Created 11-22-2017 02:23 PM
I'm trying to write data to Kudu using PutKudu processor. PutKudu processor's log looks like this:
2017-11-22 15:17:02,416 INFO [NiFi Web Server-2783] o.a.n.c.s.StandardProcessScheduler Starting PutKudu[id=ca52eca0-015f-1000-c66f-d789248d6515] 2017-11-22 15:17:02,420 DEBUG [StandardProcessScheduler Thread-2] org.apache.nifi.processors.kudu.PutKudu PutKudu[id=ca52eca0-015f-1000-c66f-d789248d6515] Setting up Kudu connection... 2017-11-22 15:17:02,663 DEBUG [StandardProcessScheduler Thread-2] org.apache.nifi.processors.kudu.PutKudu PutKudu[id=ca52eca0-015f-1000-c66f-d789248d6515] Kudu connection successfully initialized 2017-11-22 15:17:02,664 INFO [StandardProcessScheduler Thread-2] o.a.n.c.s.TimerDrivenSchedulingAgent Scheduled PutKudu[id=ca52eca0-015f-1000-c66f-d789248d6515] to run with 1 threads 2017-11-22 15:17:02,670 INFO [Timer-Driven Process Thread-10] org.apache.nifi.processors.kudu.PutKudu PutKudu[id=ca52eca0-015f-1000-c66f-d789248d6515] KUDU: number of inserted records: 1 2017-11-22 15:17:02,674 INFO [Timer-Driven Process Thread-7] org.apache.nifi.processors.kudu.PutKudu PutKudu[id=ca52eca0-015f-1000-c66f-d789248d6515] KUDU: number of inserted records: 1 2017-11-22 15:17:02,676 INFO [Timer-Driven Process Thread-7] org.apache.nifi.processors.kudu.PutKudu PutKudu[id=ca52eca0-015f-1000-c66f-d789248d6515] KUDU: number of inserted records: 1 2017-11-22 15:17:02,678 INFO [Timer-Driven Process Thread-7] org.apache.nifi.processors.kudu.PutKudu PutKudu[id=ca52eca0-015f-1000-c66f-d789248d6515] KUDU: number of inserted records: 1 2017-11-22 15:17:02,681 INFO [Timer-Driven Process Thread-7] org.apache.nifi.processors.kudu.PutKudu PutKudu[id=ca52eca0-015f-1000-c66f-d789248d6515] KUDU: number of inserted records: 1
But no data in Kudu and no errors in Kudu logs. Kudu is working great via Impala. Any ideas?
Thanks
Created 11-22-2017 07:05 PM
Hi @Dmitry K,
Can you share your flow and details around your PutKudu configuration? I'm most curious about what processor you have before the PutKudu processor to understand the data coming in.

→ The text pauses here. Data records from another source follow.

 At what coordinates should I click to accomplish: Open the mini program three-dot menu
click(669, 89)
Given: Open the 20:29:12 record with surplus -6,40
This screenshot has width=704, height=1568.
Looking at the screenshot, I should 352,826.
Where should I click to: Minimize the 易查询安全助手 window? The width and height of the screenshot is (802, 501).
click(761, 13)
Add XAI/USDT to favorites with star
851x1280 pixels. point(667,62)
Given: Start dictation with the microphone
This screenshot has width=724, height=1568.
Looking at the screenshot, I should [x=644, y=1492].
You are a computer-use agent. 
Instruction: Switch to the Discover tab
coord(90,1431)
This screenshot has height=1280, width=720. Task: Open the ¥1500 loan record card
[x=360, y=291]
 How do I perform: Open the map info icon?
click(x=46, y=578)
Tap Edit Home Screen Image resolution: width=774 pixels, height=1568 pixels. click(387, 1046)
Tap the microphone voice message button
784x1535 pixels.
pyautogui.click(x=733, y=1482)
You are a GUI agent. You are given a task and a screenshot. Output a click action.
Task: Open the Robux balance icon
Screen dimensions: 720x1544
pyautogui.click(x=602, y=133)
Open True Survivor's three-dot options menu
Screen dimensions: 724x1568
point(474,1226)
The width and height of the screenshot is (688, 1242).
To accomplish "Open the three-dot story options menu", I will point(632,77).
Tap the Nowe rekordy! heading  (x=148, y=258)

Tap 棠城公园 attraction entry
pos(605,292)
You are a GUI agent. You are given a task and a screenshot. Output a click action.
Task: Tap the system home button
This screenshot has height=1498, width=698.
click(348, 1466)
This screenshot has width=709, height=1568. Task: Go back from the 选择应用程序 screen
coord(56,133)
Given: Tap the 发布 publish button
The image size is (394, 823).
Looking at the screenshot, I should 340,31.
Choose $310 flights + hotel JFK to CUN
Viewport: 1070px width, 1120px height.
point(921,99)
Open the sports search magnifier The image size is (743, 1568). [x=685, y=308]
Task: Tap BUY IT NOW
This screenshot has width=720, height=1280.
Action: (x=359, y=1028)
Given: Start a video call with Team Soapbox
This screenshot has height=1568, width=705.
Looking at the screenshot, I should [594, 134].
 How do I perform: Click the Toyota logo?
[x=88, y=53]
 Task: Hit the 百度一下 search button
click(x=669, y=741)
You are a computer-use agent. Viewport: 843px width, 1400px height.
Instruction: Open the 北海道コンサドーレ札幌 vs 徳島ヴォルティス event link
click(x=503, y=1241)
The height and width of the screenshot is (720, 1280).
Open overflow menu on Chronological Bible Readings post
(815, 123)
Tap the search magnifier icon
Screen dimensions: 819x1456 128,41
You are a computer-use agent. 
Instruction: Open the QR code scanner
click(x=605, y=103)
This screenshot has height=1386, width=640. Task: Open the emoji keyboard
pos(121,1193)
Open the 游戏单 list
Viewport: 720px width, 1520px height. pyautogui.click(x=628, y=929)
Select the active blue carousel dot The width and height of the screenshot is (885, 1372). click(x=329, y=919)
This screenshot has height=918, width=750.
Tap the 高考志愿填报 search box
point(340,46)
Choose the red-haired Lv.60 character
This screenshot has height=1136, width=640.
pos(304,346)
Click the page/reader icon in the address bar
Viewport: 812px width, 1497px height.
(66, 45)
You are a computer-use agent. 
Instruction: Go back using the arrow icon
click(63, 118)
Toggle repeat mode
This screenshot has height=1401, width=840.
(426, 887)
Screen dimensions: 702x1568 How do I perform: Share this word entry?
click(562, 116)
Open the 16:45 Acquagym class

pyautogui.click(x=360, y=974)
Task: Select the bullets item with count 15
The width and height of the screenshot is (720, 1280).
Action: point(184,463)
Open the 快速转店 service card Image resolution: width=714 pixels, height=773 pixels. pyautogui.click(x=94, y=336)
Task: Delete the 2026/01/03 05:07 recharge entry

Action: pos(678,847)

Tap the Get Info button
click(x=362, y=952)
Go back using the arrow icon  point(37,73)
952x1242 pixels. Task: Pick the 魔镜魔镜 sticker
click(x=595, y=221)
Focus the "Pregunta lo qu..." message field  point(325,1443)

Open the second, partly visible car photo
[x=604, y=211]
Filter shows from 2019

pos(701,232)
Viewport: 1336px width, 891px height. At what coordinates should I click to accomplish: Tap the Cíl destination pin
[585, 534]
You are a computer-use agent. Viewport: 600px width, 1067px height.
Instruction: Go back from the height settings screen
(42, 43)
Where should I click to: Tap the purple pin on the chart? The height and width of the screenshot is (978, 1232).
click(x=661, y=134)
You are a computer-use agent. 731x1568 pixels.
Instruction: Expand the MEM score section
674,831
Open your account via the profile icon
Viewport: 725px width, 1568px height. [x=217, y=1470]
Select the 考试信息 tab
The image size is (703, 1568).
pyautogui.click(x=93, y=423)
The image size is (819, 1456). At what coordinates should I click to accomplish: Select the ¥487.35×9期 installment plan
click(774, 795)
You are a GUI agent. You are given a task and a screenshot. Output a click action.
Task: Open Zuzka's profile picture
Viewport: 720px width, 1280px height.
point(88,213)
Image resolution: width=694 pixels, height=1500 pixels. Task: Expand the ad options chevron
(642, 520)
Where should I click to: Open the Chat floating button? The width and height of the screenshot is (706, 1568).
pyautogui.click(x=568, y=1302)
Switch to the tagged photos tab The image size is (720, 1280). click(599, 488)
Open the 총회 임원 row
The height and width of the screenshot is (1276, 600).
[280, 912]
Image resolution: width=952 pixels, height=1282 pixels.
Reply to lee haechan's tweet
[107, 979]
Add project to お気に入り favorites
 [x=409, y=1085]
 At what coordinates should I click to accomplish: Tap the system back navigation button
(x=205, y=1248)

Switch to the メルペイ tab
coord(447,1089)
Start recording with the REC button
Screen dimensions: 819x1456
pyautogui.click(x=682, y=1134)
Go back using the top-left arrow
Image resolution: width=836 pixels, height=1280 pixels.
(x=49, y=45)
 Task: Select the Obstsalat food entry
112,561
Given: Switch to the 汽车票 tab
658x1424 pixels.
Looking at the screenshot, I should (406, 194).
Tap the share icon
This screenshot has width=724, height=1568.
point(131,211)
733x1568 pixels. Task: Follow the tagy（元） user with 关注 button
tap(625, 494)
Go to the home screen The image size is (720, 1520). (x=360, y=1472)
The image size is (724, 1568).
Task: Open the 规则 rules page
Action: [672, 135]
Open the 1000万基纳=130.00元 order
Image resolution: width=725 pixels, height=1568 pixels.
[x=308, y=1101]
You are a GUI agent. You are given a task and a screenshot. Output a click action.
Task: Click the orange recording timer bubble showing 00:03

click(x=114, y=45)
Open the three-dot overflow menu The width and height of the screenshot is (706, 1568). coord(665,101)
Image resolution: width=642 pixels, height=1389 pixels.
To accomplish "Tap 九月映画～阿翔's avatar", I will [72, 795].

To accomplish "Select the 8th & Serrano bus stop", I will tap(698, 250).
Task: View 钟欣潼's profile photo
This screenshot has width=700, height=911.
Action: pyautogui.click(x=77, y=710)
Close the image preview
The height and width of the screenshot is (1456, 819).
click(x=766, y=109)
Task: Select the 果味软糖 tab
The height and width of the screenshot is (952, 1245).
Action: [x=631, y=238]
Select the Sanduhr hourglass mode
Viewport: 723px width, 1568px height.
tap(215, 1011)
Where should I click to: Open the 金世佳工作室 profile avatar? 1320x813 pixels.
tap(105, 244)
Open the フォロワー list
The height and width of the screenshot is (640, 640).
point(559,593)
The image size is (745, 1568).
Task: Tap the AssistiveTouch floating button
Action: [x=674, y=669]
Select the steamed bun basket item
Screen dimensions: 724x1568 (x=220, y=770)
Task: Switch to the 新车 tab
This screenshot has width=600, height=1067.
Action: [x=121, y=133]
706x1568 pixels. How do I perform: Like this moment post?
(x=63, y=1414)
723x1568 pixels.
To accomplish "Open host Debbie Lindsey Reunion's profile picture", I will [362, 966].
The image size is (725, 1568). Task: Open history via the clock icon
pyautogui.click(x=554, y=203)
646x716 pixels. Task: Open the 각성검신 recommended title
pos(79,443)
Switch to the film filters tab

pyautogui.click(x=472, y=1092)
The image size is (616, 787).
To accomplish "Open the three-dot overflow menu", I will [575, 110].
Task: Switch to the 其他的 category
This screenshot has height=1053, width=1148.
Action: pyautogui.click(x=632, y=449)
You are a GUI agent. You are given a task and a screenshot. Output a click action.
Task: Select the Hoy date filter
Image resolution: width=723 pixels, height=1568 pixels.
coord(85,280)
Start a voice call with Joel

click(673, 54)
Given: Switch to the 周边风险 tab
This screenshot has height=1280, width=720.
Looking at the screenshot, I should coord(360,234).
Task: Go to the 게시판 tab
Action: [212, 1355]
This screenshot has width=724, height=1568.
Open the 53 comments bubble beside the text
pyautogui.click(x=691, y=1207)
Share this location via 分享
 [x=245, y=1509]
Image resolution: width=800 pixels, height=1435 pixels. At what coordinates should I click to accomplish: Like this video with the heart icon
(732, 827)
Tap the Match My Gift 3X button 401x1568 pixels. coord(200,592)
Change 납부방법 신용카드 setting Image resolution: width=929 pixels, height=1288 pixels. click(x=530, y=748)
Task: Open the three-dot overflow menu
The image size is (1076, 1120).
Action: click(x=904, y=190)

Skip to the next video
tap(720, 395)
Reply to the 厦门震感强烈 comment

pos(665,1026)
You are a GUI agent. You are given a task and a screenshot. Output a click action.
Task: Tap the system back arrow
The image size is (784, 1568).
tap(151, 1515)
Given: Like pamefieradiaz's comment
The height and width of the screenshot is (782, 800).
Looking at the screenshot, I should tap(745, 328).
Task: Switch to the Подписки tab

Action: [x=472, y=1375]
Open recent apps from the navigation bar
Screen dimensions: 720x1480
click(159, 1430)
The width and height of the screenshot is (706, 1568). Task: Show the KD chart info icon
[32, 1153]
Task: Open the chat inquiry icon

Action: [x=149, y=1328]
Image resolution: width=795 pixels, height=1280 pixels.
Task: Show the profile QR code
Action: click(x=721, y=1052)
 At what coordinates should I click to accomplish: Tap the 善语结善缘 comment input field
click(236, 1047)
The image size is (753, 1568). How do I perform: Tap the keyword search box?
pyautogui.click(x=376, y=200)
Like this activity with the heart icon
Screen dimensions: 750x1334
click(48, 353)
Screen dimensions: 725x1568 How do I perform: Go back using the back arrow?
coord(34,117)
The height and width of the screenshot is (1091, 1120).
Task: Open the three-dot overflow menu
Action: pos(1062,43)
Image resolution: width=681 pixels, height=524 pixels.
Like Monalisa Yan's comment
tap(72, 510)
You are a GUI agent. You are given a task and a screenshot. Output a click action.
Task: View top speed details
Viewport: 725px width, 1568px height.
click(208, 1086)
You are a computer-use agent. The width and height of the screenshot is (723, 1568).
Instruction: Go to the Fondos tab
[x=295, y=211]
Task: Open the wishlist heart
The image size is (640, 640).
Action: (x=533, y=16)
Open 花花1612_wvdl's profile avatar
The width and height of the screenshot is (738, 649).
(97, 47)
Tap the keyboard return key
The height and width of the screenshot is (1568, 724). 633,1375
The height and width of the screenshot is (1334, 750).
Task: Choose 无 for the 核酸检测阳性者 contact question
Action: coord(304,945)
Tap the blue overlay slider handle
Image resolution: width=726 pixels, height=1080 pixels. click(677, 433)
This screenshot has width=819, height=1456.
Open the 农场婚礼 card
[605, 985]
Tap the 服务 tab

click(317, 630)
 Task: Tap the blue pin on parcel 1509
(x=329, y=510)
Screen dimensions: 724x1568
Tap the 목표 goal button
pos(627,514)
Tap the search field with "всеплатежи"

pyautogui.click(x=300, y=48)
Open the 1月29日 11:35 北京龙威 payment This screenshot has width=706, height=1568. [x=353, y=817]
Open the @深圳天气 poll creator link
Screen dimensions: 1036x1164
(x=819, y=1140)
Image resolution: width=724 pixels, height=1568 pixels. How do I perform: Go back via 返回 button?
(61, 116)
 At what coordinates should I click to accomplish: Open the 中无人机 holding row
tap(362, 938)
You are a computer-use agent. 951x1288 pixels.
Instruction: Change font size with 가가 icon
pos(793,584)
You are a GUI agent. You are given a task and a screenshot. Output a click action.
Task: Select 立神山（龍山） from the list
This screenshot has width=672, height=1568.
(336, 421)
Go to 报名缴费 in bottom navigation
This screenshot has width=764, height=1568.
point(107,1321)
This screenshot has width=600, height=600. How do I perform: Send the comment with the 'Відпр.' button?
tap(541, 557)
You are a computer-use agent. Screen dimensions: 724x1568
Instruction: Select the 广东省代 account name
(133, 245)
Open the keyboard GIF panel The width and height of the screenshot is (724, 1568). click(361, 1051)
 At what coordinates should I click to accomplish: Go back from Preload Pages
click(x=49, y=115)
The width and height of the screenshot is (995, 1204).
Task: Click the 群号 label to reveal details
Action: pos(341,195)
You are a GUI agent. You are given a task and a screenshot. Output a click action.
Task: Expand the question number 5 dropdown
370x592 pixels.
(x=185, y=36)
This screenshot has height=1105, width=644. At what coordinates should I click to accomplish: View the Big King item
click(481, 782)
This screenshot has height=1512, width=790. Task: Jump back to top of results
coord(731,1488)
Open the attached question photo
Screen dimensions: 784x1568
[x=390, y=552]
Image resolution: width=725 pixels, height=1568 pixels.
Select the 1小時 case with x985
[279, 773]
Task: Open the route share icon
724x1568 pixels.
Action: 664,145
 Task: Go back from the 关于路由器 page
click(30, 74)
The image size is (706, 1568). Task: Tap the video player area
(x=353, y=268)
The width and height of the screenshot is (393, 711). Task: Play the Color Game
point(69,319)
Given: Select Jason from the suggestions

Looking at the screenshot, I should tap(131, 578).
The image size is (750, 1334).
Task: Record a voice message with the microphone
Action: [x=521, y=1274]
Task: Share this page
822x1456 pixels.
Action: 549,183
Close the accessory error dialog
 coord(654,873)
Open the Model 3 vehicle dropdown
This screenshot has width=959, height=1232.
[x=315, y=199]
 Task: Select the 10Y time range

Not sure if it will be helpful, but I wrote an HCC article about getting MySQL data into Kudu:
Thanks!
Created on 11-23-2017 08:37 AM - edited 08-17-2019 09:30 PM
First of all, your article is great! It was very useful on my first steps with NiFi and Kudu. Thanks!
My dataflow is:
I get data from REST API (for now it stopped, so you can see red square, but it works fine when i get data from it), then add needed attributes to dataflow (like timestamp, API's title), then split JSON array into JSON objests (no nested objects there, "key":"value" pairs only), then remove several fields via JOLT transformation (with symbols like '@'), then add dataflow attributes to JSON. For now i have flow contains JSON oblects with several "key":"value" data into each object. Keys like "field", "field1" or "field_name1". Values are numbers, strings(GUIDs or dates in different formats) or nulls. I checked JSON by stopping PutKudu and view data into queue.
My PutKudu configuration is:
I tried to use several Flush Mode values (AUTO_FLUSH_SYNC, AUTO_FLUSH_BACKGROUND), different Batch size values (2, 10, 100, 1000, 10000) and different Record Readers (AvroReader, several JsonPathReaders).
For now I extract 1 field from JSON object via JsonPathReader and store it into Kudu table with 1 column. JsonPathReader configuration is:
I checked that key "fieldid" exists in JSON and its value is GUID string. Table "impala::default.test_activities" with 1 string column "json_str" created via Impala. I added 1 test row to it. Also i checked existing of table with "kudu table list localhost:7051" command on kudu_master.
AvroSchemaRegistry configuration is:
and "All" schema is
{ "type": "record", "name": "All", "fields": [ { "name" : "json_str", "type" : "string" }] }
Also i tried to use schema like this:
{ "type": "record", "name": "All", "fields": [ { "name" : "json_str", "type" : ["string","null"] }] }
That what i have for now.
Thanks.
Created 10-16-2018 04:22 PM
Hi @Dmitry K
Just curious to know if you were able to figure out what is happening with PutKudu Processor. I'm facing a similar issue where my NiFi Processor runs fine, the logs look clean and no errors in Kudu logs but there is no record posted to Kudu table. Logs given below.
Also just curious to know if you were able to handle Kudu Updates from NiFi.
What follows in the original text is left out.